Corporate strategies in transition: From global players to champions of resilience
In response to the challenges mentioned above, the strategic orientation of many German companies is changing. "Resilience" will become the guiding principle for the coming years: securing locations, redundancy, and flexibility will be given greater priority than short-term profit maximization. Companies are investing specifically in diversifying their supply chains, building additional warehouses, or creating parallel structures in various sales and procurement markets.
Individual sectors are taking different paths: While automobile manufacturers are investing heavily in electromobility and battery technologies, chemical companies are seeking new raw material sources or developing alternative production processes. The mechanical engineering industry is placing greater emphasis on digital platforms and service models. However, medium-sized companies in particular are finding the transition more difficult, as they lack the resources, market power, and scalability of large corporations.

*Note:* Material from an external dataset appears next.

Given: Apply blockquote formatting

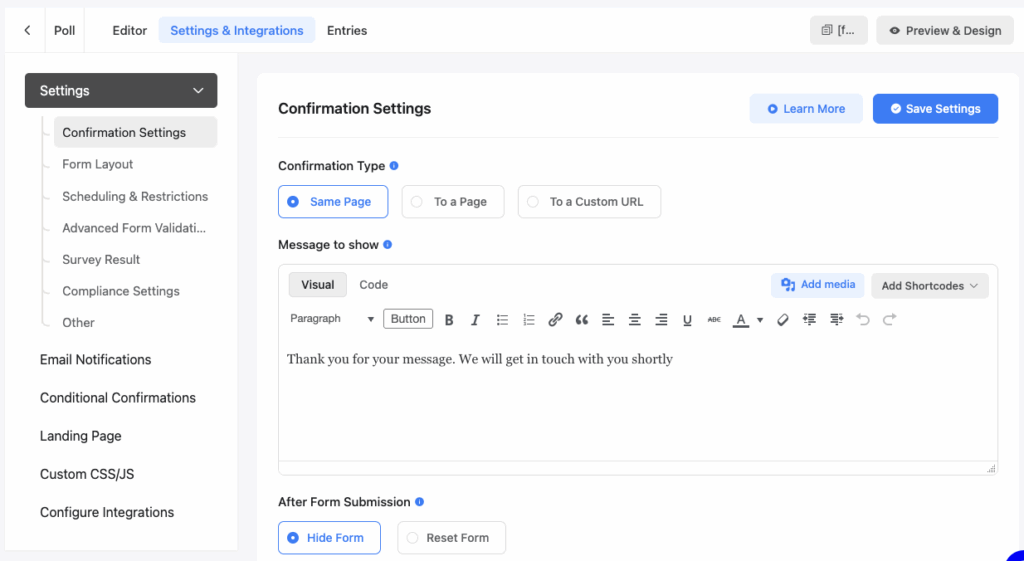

For many companies, political lobbying and helping to shape regulatory processes at home and abroad are also becoming more of a focus. At the same time, new cooperation models are emerging between companies, academia, and government to advance technology development and training.
Social acceptance and political courage: sustainability as a community task
Overcoming the challenges described above is hardly possible without social acceptance and political will to shape the future. The necessary transformation processes bring with them uncertainty, social hardship, and short-term losses in prosperity. At the same time, a large part of the population is skeptical of change – whether out of concern for jobs, fear of being overwhelmed, or a fundamental rejection of new technologies.
Politicians face the task of setting ambitious yet realistic guidelines, reducing bureaucracy, and declaring competitiveness a priority for society as a whole. At the same time, a balance must be struck between social security and economic flexibility. Education, research, migration, infrastructure, and energy policy are closely intertwined fields that require holistic management.
Only a combination of political courage, entrepreneurial innovation and social openness can save Germany from a fall into economic insignificance.
Sobriety, courage and pragmatism as the key to new competitiveness
An analysis of current location factors, global upheavals, and internal blockages leads to a sobering realization: Germany's decline into permanent mediocrity is not a law of nature, but neither is it an unrealistic scenario. International competition is a constant struggle for adaptation that knows no automatic mechanisms. Only those locations whose economic systems demonstrate sufficient adaptability, innovative spirit, and political will to shape the future will prevail.
Germany must be willing to question entrenched structures, speak uncomfortable truths, and abandon conventional certainties. It requires political and societal solidarity, a new understanding of competitiveness and economic resilience – beyond short-term clientelist politics and sectoral individual interests.
The future viability of a business location is not a given. It is earned or lost. Society, companies, and the state all have a responsibility to pursue bold reforms, actively shape technological trends, and make prosperity renewable.
This will show whether Germany can continue to act as a true economic power in the global competition, or whether the location is in danger of being overtaken by a new generation of agile, technology-driven economies.